JERUSALEM An errant Palestinian rocket, not an Israeli airstrike, likely killed the baby of a BBC reporter during fighting in the Hamas-ruled territory last November, a U.N. report indicated, challenging the widely believed story behind an image that became a symbol of what Palestinians said was Israeli aggression.
Omar al-Masharawi, an 11-month-old infant, was killed on Nov. 14, the first day of fighting. An Associated Press photograph showed Omar's anguished father, Jihad al-Masharawi, clutching his slain child wrapped in a shroud. Palestinians blamed Israel, and the image was broadcast around the world and widely shared on social media.
Now a report from the U.N. office of the High Commissioner for Human Rights says the baby was "killed by what appeared to be a Palestinian rocket that fell short of Israel."
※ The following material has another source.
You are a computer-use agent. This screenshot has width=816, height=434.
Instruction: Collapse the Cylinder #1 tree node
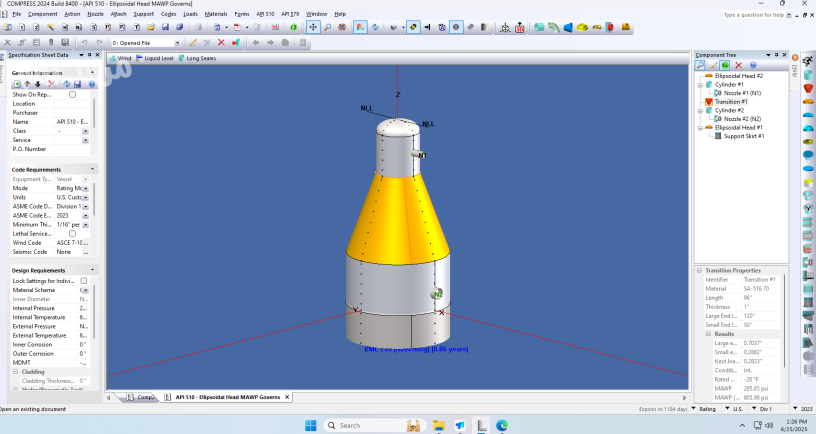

Gaza's rulers, the militant Islamic group Hamas, whose fighters fired most of the rockets into Israel during the conflict, had no response Monday.
BBC officials had no immediate comment, and Jihad al-Masharawi said he couldn't discuss the issue. An Israeli military spokesman said they could not confirm or deny whether they hit the al-Masharawi house.
Matthias Behnke, head of OHCHR office for the Palestinian territories, cautioned he couldn't "unequivocally conclude" that the death was caused by an errantly fired Palestinian rocket. He said information gathered from eyewitnesses led them to report that "it appeared to be attributable to a Palestinian rocket."
He said Palestinian militants were firing rockets at Israel not far from the al-Masharawi home. Behnke said the area was targeted by Israeli airstrikes, but the salvo that hit the al-Masharawi home was "markedly different."
He said there was no significant damage to the house, unusual for an Israeli strike. He said witnesses reported that a fireball struck the roof of the house, suggesting it was a part of a homemade rocket. Behnke said the type of injuries sustained by al-Masharawi family members were consistent with rocket shrapnel.
The Gaza-based Palestinian Center for Human Rights said it still held Israel responsible for Omar's death.
The PCHR has condemned Hamas fighters and other militants in the past for errantly-fired rockets that have killed Palestinians, including during the November clash.
A researcher said the group interviewed family members, neighbors and security officials before they concluded that an Israeli strike killed the baby. She requested anonymity because she wasn't authorized to speak to reporters.
The baby was killed hours following the eruption of fighting after Israel killed a top Hamas militant leader in an airstrike, in response to incessant rocket fire by Palestinian militants in Gaza.
Israel carried out hundreds of airstrikes, saying it targeted militant centers and fighters in Gaza. Palestinian militants indiscriminately fired hundreds of rockets and mortar shells toward Israel.
During the 8-day conflict, about 160 Palestinians and six Israelis were killed.
The U.N. report did not name the al-Masharawi family in its one-sentence statement about the incident. Behnke, the U.N. official, said the report referred to the incident.
The report discussed the incident in the context of Palestinian militants disregarding civilians, both by firing rockets from crowded Palestinian areas and by aiming them indiscriminately into Israel.
In the same report, the authors also criticized Israel for appearing to disregard civilians while pursuing militants and military targets, and for targeting civilian sites, like hospitals, bridges and media offices.
Among many cases, they noted an 84-year-old man and his 14-year-old granddaughter were killed by an Israeli military strike on Nov. 21 while they were in their olive orchard on Gaza's eastern border. They also cited an Israeli airstrike on a crowded Gaza City neighborhood that killed 12 people, including five children and four women.